We’ve dubbed this our karpas salad, named after the spring herbs and bitter greens served at a Passover seder, but we make it all year-round. It also features dates, pine nuts, pomegranate seeds, and a bright lemon dressing—a terrific mix.
SERVES 8 AS A SIDE
½ cup pine nuts
6 ounces baby arugula
Leaves from 2 bunches fresh flat-leaf parsley (about 4 cups)
Leaves from 1 bunch cilantro (about 2 cups)
½ cup fresh chives cut into ⅛-inch lengths
¾ cup dried pitted dates, thinly sliced
1½ cups pomegranate seeds (about 2 pomegranates)
Fresh dill to garnish.
2 to 3 tablespoons lemon juice
3 tablespoons extra-virgin olive oil
Kosher salt and freshly ground black pepper
In a small skillet, toast the pine nuts over low heat, watching carefully and stirring often, until golden, about 3 minutes. Transfer to a small bowl and let cool.

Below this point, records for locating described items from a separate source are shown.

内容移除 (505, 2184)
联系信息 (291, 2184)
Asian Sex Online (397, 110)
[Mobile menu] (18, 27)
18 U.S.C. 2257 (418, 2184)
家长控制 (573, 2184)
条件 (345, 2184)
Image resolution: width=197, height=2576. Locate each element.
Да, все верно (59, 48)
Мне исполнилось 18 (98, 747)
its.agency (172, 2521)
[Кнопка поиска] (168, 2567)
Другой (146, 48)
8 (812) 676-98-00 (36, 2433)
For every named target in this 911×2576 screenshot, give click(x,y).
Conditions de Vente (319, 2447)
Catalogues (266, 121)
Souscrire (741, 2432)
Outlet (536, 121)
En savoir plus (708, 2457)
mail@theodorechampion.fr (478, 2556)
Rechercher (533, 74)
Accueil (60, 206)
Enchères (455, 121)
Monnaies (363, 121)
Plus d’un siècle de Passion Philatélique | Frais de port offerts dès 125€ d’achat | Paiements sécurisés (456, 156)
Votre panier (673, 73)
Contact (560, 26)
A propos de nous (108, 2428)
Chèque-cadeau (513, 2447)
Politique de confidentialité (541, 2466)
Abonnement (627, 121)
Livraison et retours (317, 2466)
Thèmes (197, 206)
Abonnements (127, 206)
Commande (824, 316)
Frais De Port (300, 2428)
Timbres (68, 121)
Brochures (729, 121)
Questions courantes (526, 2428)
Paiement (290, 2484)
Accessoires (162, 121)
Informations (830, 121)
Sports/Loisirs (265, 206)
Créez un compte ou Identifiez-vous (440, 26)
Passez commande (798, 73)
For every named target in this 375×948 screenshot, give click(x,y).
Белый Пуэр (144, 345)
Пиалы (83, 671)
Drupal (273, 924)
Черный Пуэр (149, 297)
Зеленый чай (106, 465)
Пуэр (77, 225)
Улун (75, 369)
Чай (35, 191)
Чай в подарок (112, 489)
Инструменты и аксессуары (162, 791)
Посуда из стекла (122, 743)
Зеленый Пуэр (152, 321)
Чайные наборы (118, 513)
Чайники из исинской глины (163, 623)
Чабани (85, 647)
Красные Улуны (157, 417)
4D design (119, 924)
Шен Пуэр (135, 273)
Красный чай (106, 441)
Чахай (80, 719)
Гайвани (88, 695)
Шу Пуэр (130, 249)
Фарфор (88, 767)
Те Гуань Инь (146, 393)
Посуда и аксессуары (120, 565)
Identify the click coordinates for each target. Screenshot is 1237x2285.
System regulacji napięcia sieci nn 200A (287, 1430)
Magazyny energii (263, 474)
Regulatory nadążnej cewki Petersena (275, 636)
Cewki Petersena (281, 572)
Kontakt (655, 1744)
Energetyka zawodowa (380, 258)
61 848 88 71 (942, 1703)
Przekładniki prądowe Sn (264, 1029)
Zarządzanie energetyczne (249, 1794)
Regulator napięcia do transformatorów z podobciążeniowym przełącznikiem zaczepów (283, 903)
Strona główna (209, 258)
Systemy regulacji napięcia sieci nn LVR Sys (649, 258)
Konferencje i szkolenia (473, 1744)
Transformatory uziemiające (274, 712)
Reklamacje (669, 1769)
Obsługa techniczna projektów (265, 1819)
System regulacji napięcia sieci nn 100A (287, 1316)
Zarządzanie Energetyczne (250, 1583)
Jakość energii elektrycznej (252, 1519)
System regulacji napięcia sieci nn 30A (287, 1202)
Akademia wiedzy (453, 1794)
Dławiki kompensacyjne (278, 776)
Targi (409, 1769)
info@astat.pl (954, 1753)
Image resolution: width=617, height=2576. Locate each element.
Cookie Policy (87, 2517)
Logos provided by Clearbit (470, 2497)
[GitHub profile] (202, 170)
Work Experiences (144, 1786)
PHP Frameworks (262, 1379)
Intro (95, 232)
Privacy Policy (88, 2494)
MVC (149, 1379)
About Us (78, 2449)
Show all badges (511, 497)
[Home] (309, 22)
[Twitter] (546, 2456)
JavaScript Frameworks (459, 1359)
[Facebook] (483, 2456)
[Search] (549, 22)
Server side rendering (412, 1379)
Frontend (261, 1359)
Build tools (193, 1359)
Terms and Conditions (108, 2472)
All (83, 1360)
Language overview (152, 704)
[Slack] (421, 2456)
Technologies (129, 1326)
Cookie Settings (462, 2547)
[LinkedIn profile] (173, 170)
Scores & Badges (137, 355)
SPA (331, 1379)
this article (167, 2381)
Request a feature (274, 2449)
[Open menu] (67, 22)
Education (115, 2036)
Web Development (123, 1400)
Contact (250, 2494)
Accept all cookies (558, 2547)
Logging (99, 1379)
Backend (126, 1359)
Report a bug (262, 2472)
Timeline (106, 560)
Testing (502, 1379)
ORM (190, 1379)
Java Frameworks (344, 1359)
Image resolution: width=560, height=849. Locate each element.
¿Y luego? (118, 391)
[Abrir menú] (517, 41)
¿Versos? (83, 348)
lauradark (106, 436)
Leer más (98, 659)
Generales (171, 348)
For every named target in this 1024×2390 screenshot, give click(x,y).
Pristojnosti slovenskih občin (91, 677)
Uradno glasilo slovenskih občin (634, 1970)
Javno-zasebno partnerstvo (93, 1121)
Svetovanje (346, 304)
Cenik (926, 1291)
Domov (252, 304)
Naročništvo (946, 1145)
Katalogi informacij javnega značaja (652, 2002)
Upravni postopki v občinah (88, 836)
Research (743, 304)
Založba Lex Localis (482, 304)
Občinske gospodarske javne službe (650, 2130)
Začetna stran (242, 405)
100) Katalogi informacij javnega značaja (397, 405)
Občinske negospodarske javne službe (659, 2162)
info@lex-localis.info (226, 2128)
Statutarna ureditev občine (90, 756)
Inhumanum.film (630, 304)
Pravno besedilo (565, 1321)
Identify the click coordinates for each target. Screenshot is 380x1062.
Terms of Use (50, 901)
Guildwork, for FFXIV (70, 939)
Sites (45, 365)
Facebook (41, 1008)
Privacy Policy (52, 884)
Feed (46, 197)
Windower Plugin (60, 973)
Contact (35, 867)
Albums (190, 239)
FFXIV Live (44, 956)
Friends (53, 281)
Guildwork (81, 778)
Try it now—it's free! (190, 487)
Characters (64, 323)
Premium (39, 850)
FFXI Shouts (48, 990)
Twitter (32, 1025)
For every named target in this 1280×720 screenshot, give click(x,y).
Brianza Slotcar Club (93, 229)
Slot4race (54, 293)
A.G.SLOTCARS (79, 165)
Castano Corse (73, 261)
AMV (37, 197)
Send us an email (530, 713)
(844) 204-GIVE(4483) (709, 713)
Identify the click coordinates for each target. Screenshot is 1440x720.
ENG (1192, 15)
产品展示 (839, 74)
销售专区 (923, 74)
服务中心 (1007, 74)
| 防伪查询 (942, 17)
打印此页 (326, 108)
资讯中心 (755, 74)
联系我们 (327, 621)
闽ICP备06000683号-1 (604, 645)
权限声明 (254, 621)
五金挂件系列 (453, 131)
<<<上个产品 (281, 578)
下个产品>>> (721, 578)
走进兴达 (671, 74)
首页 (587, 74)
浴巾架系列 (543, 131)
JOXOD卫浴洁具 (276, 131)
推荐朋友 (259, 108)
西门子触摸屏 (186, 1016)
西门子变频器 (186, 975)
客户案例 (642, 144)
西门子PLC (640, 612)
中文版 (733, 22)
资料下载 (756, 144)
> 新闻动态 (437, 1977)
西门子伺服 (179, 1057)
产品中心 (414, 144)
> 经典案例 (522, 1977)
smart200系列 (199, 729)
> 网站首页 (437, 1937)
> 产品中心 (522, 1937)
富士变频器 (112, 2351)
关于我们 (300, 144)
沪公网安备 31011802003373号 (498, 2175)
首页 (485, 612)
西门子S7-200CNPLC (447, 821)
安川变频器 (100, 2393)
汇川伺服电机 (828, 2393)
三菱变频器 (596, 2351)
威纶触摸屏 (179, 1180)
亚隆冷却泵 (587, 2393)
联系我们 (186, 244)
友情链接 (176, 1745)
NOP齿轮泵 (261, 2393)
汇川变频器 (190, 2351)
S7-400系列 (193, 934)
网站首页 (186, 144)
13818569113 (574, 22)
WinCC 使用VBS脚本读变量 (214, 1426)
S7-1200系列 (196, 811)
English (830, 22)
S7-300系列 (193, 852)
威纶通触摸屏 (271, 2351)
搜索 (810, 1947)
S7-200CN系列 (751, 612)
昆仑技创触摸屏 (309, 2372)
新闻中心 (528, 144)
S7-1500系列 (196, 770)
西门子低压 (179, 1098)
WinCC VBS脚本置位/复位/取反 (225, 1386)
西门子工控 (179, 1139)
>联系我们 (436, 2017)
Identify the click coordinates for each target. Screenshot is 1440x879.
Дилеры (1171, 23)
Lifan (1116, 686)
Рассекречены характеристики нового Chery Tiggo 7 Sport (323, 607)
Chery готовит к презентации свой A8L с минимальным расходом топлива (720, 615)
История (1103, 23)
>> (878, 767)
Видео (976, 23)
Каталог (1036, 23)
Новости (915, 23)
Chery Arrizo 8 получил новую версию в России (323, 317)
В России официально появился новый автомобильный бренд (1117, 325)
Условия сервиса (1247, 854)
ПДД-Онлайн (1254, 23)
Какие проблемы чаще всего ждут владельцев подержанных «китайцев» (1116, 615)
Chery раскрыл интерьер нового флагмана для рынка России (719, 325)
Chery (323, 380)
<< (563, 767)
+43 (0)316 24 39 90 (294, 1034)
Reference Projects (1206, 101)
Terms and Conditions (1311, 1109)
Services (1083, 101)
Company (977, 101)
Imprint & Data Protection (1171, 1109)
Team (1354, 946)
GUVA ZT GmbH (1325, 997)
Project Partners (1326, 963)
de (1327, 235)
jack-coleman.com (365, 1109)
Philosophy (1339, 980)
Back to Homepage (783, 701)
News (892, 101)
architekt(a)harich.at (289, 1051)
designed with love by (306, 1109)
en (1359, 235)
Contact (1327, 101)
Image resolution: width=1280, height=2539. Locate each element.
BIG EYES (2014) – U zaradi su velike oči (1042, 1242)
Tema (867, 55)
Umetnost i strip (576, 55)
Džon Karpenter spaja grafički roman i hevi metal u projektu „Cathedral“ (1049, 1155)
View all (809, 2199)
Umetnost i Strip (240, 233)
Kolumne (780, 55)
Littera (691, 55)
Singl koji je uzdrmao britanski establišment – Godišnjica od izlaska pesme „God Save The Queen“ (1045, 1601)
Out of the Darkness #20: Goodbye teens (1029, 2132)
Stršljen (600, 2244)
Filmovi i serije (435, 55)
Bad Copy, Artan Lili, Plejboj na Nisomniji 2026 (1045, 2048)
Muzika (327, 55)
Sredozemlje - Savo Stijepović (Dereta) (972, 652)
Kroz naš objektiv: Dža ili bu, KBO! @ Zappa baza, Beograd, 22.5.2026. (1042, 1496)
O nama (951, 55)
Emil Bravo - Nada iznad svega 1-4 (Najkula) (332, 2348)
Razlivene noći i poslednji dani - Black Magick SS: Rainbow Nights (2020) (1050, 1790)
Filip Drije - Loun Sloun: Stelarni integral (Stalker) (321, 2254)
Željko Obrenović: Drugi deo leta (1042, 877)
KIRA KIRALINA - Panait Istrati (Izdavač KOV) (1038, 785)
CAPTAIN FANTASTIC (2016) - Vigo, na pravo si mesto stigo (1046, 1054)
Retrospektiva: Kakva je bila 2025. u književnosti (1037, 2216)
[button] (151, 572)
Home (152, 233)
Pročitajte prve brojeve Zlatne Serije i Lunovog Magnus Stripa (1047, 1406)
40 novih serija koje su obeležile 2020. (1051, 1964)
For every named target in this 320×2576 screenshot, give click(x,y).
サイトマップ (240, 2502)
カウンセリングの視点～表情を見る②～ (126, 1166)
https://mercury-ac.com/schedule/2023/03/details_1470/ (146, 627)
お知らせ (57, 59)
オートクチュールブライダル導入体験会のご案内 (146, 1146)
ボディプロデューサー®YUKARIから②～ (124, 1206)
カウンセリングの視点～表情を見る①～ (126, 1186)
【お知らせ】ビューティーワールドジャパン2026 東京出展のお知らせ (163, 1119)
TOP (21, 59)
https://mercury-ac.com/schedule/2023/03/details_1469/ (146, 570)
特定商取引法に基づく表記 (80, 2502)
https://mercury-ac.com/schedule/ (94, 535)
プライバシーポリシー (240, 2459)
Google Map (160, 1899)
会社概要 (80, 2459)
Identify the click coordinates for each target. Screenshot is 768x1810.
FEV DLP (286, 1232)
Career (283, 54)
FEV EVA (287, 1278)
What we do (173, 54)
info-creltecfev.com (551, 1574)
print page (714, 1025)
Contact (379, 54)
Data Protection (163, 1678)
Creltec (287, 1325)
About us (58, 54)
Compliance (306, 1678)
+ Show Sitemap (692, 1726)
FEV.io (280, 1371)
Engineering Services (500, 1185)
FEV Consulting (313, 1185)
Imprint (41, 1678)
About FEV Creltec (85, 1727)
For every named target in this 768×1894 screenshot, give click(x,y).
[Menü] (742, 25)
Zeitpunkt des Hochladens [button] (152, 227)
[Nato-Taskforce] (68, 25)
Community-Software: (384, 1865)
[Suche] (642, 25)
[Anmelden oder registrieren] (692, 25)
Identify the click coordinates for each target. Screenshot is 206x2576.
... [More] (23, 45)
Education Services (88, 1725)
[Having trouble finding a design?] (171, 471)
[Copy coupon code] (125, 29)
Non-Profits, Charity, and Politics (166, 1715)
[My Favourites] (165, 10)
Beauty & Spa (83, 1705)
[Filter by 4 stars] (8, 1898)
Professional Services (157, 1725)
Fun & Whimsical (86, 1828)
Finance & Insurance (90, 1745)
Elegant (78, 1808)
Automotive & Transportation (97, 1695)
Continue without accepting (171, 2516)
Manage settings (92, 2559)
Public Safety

In a large bowl, combine the arugula, parsley, cilantro, and chives. Add the pine nuts and dates and toss.
To make the dressing, whisk the lemon juice (to taste) and olive oil together in a small bowl. Season with salt and pepper. Just before serving, toss the salad with the dressing. Sprinkle with the pomegranate seeds and dill to garnish. Adjust the seasoning, and serve.